На Капказ
А в мае - месяце, второго - я был в Москве. Пьяно всё было. Меня от кассы к кассе компостировать посылали. На путёвке горы нарисованы. Я думаю: Какой чёрт меня понес!
Я понервничал. Я и не ехал - меня уговаривали. И корову-то больной признали. Мне Полина сноха - Васюнина сестра, продала поляку - как на навозе рос - жирный такой - сено жирное. На самосвале - Огошков Пашка - кладовщиком. Выпить ему охота, говорит: «Я, Павел, поеду!» Ну как ему откажешь? - кладовщиком. Поехали - пол-литру у меня выпросили. Поехали выпивши. Приехали - мало. Я-то уж с ними не пил. Вымолили у меня две пол-литры. Тогда недорогое вино было. И ещё выпросили: «Дай Павел на чекушку хоть!». Поехали к магазину, купили и машину где-то на дороге оставили. Меня потом ругали, как приехал: «Что же ты им дал? Могли бы и без пол-литры привезти!» Конский-то воз, он большой, а на самосвале-то каво?!
Это перед тем, как ехать.
Мне надо было сказать сразу до Сухуми, а то я до Ахале Афоне* спрашивал. Язык до Киева доведёт. Надо было закомпостировать его по дороге. Обратно-то на дороге закомпостировал - ехал спокойно.
Туда приехали - в санатории* – шахтёр - помоложе меня или в мои года. Там кто дежурят - говорят: дескать, вы с дороги. Там душ - помойтесь, пообедайте, да ложитесь.
Сидим поглядываем - он на меня, я на него. Неделю добирался - до Москвы только трое суток, да от Москвы...
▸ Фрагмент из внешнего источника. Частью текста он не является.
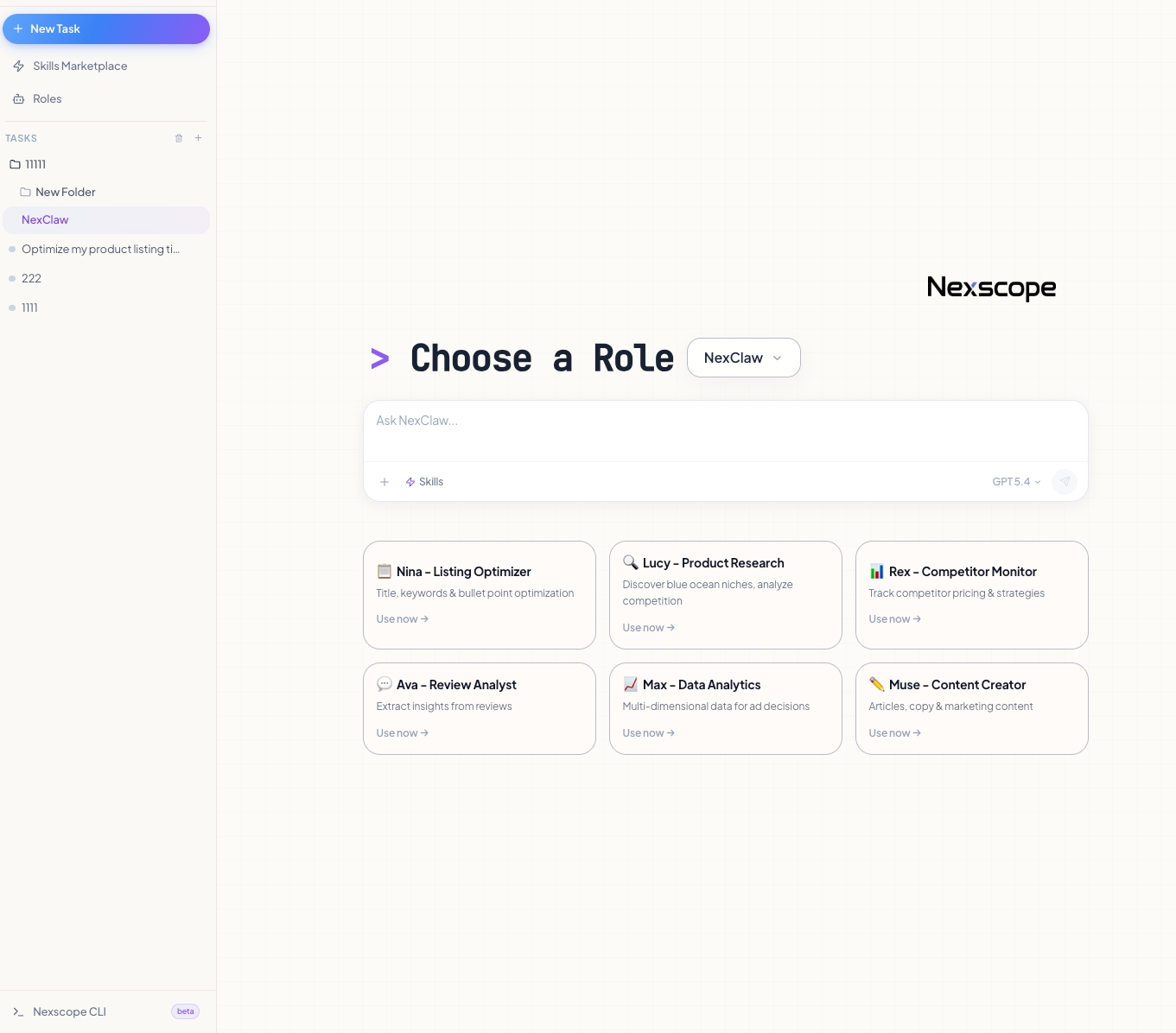
Task: Open the GPT 5.4 model selector
Action: [1016, 481]
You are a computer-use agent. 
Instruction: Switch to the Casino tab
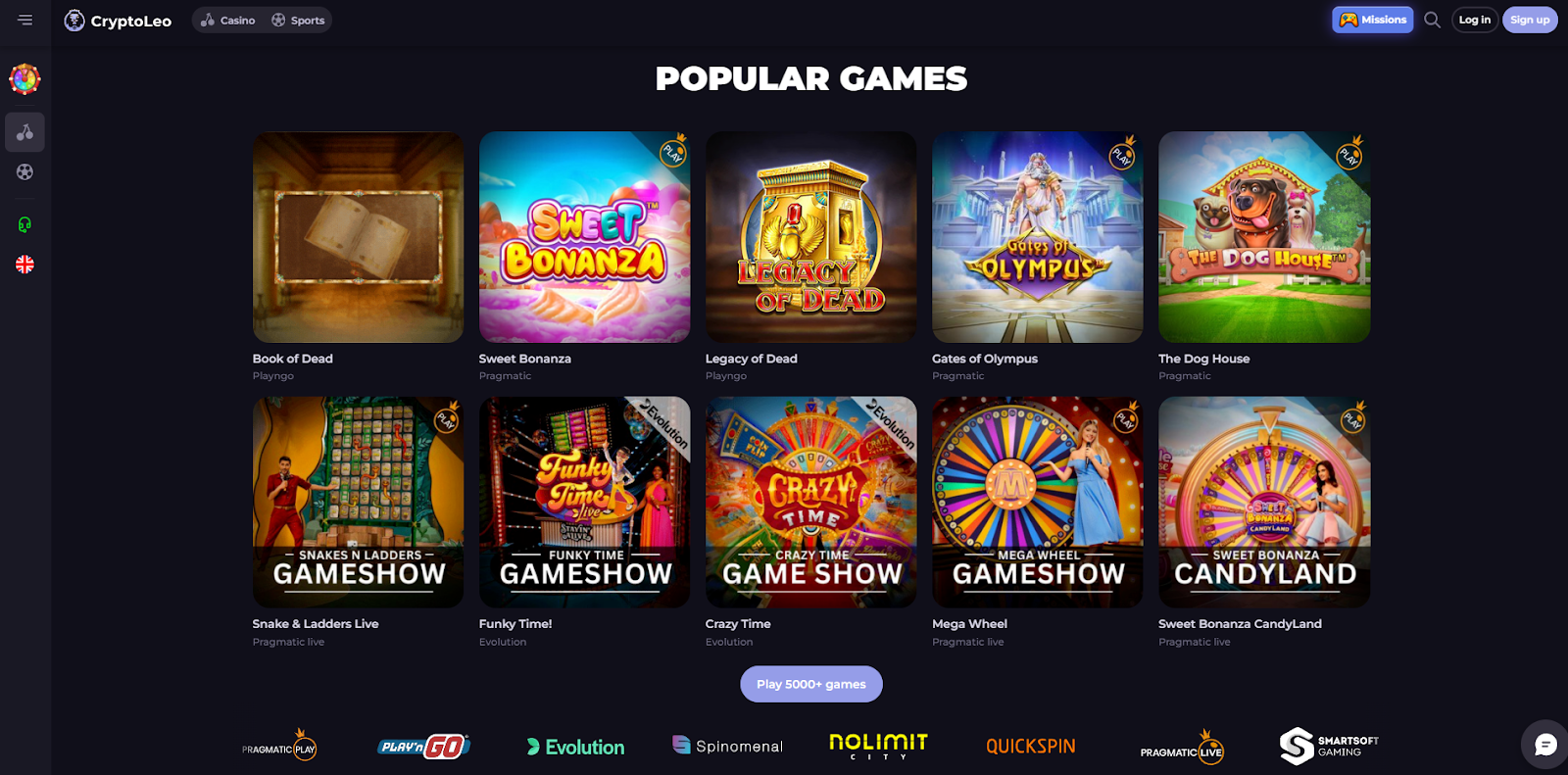pos(228,21)
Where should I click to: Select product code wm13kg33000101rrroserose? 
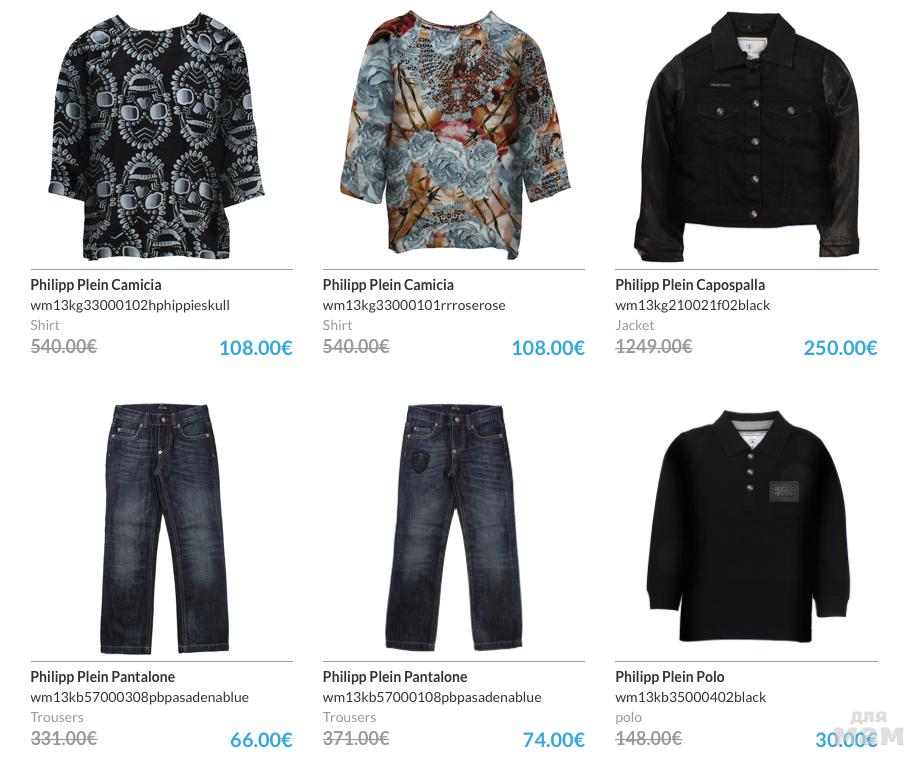pyautogui.click(x=414, y=305)
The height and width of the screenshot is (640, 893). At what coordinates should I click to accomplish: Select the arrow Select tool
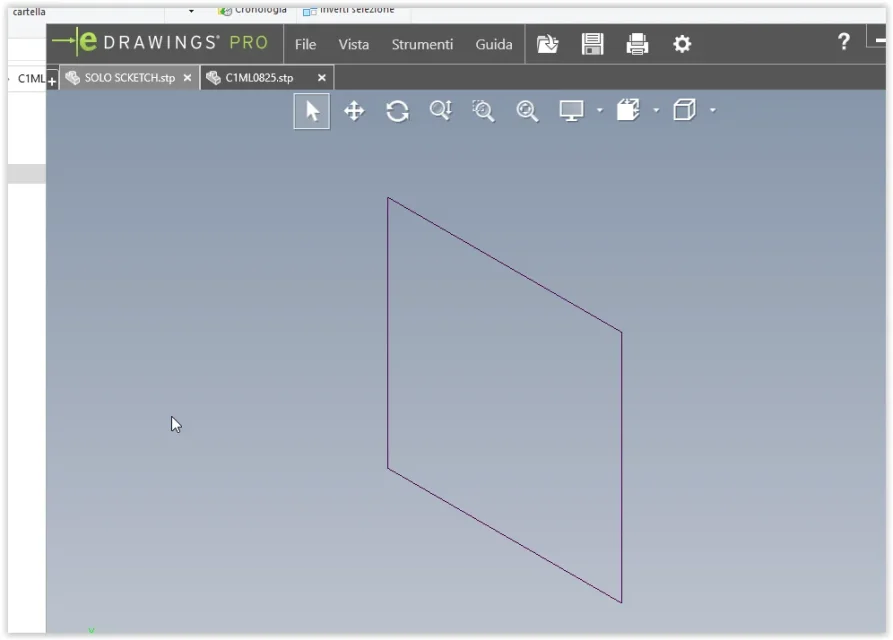click(312, 111)
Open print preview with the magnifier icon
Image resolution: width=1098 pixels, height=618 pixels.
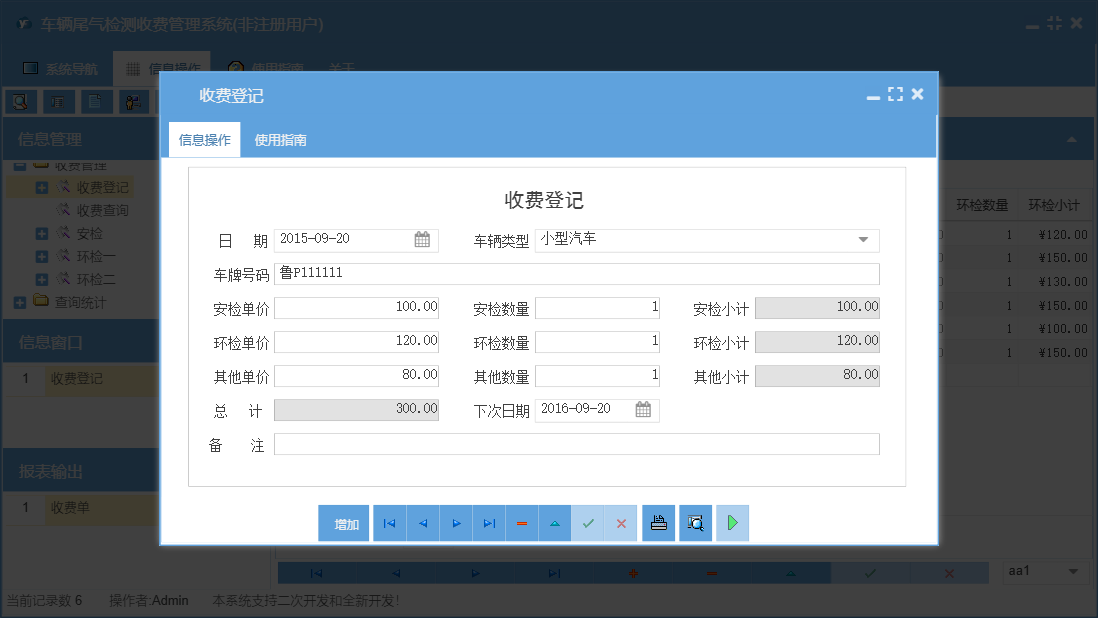click(695, 523)
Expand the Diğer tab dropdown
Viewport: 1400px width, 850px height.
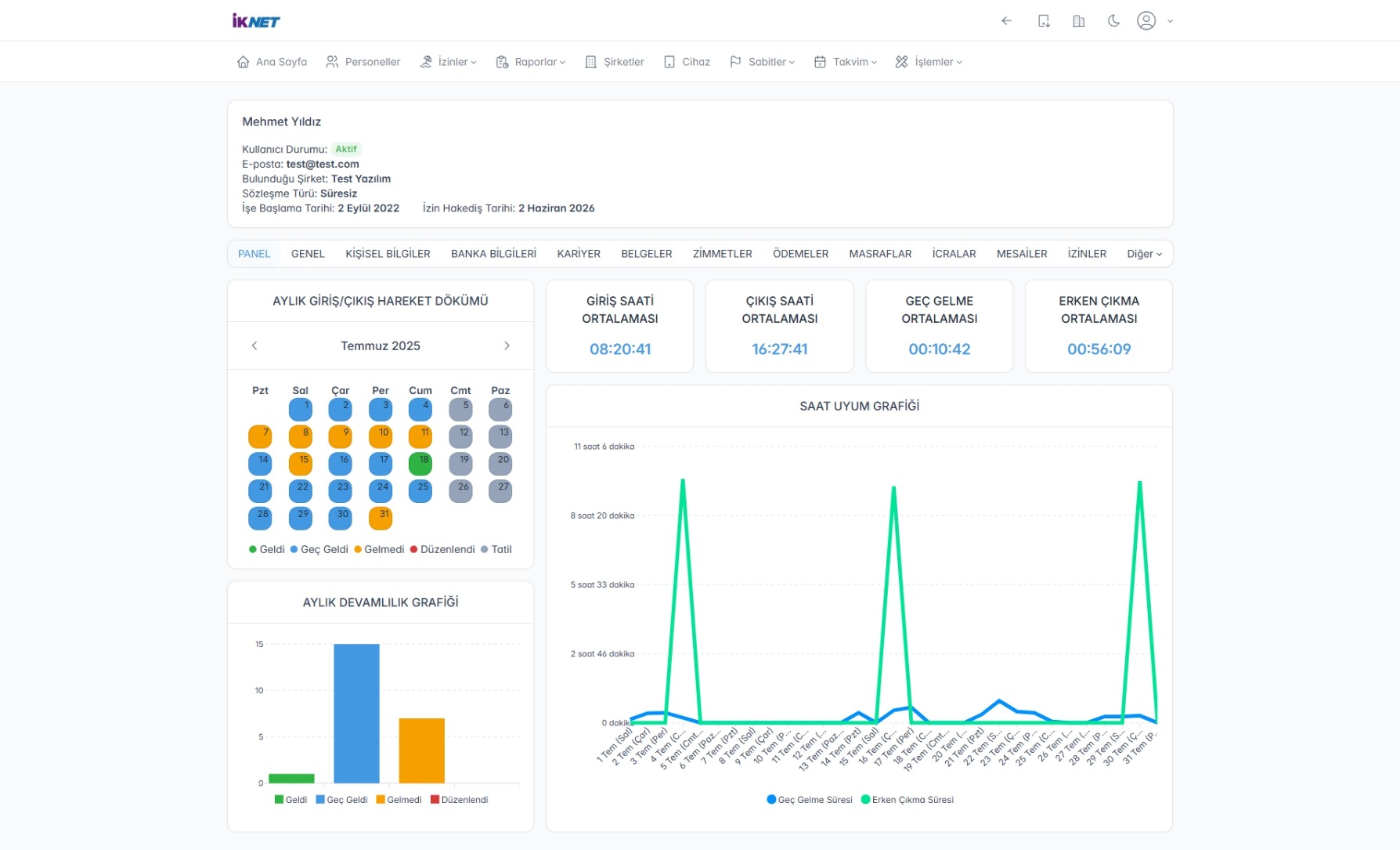pyautogui.click(x=1144, y=254)
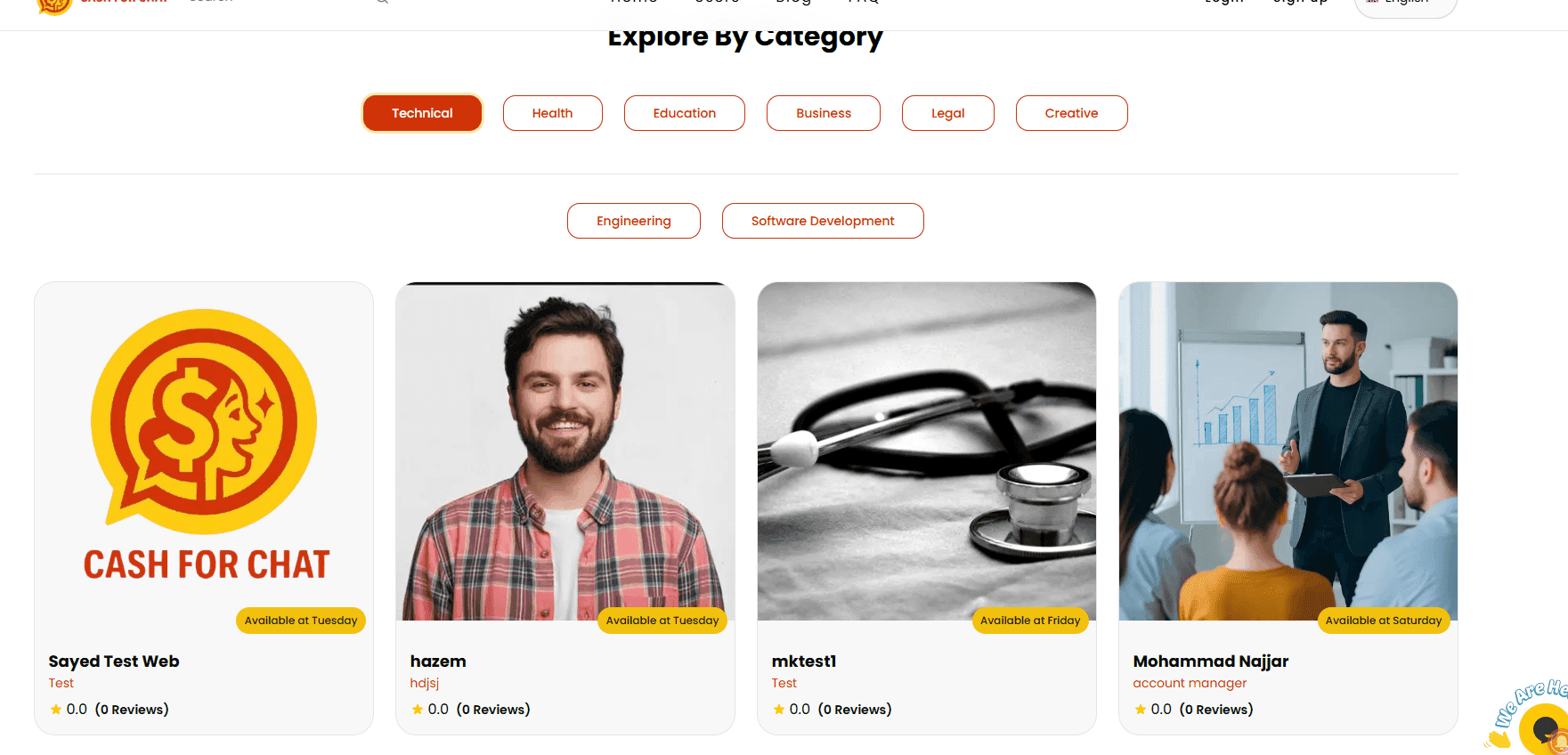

Паровозик маленький - чух-чух - в тоннель. Как завезут в тоннель, как проезжаешь - тогда паровозики углём топили – сажа - где не закроют - как кочегар станешь. Ехали, как кочегары.
Поглядывали, поглядывали. Я первый открылся: «Какие мы курортники? Мы ить думали, как в госпиталь едем - на всё готовое. Мне ить путёвку бесплатно дали и на билет. Мы не отдыхать ехали, а здоровье поправить». Они переглянулись, говорят: «У нас ить есть». Смотрим: нам несут - всё шёлковое.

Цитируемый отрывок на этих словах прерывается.